---------- RECORDS FOR THE TASK ----------
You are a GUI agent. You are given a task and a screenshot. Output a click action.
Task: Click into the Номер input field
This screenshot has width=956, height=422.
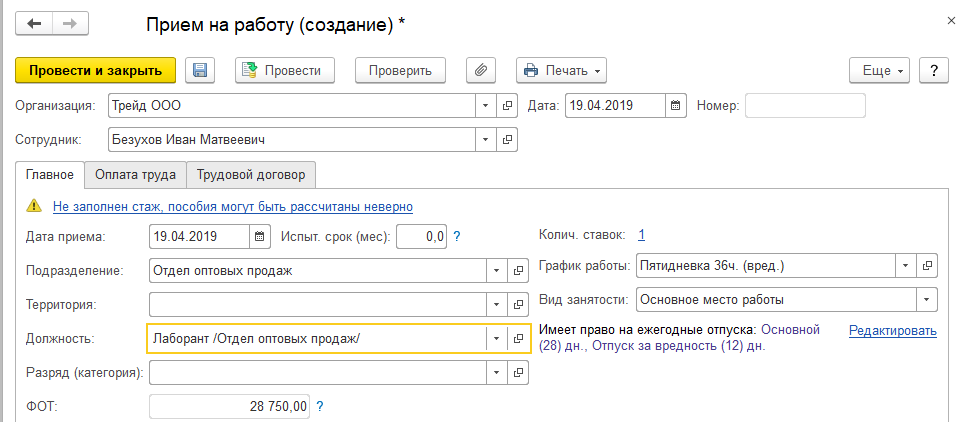click(x=805, y=105)
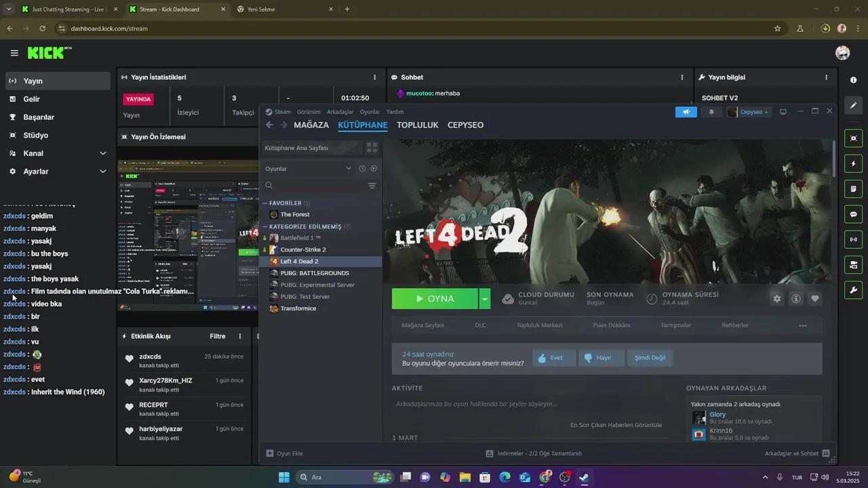This screenshot has width=868, height=488.
Task: Open the green OYNA button's dropdown arrow
Action: pyautogui.click(x=484, y=298)
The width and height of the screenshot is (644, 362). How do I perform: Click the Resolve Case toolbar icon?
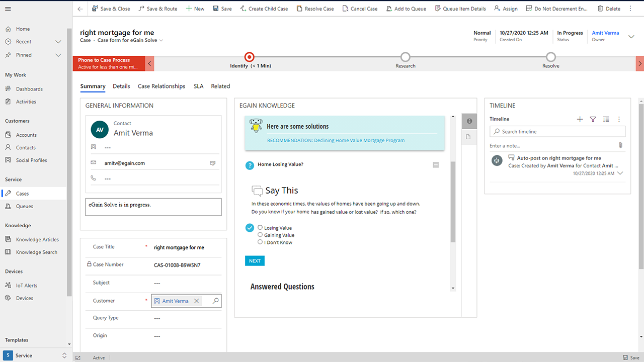pos(300,9)
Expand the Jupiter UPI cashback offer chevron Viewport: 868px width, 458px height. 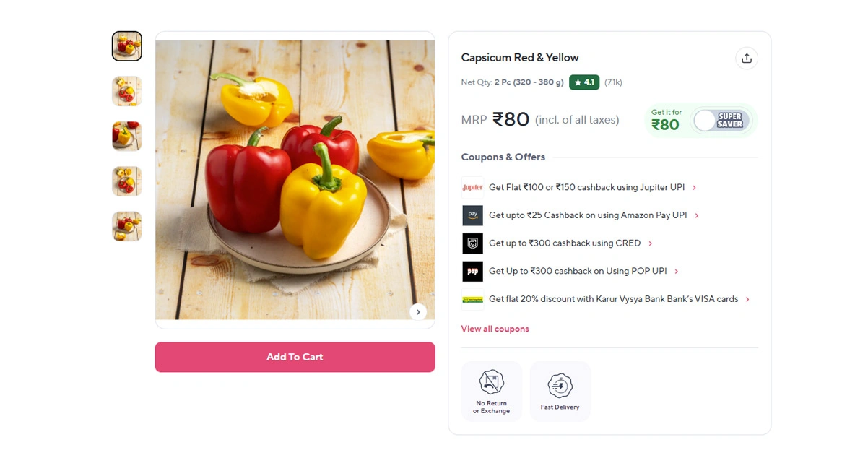(695, 188)
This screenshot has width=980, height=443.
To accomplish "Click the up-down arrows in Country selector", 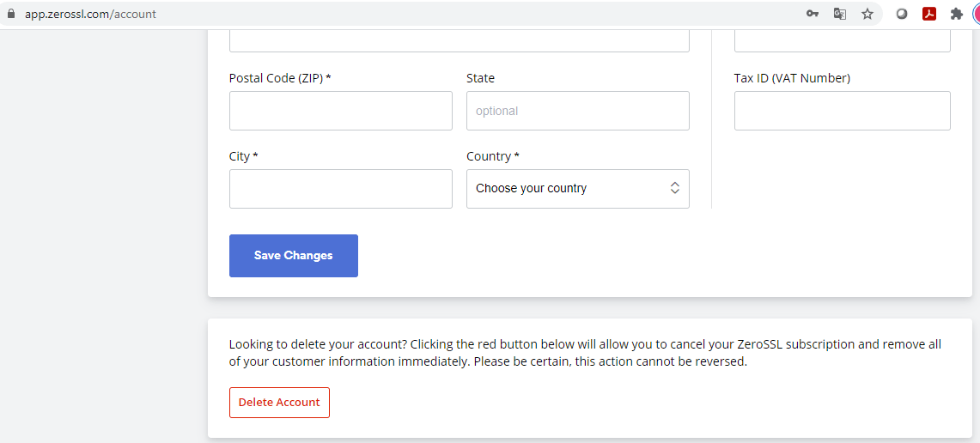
----------
§ **WHAT THE EXERCISE ASKS**:
Nothing but the lines from the one containing "This screenshot has width=980, height=443." through the final line of the records, both included and copied exactly, should appear in the answer; pictures stay out.

§ **ANSWER TO THIS EXERCISE**:
This screenshot has width=980, height=443.
To accomplish "Click the up-down arrows in Country selector", 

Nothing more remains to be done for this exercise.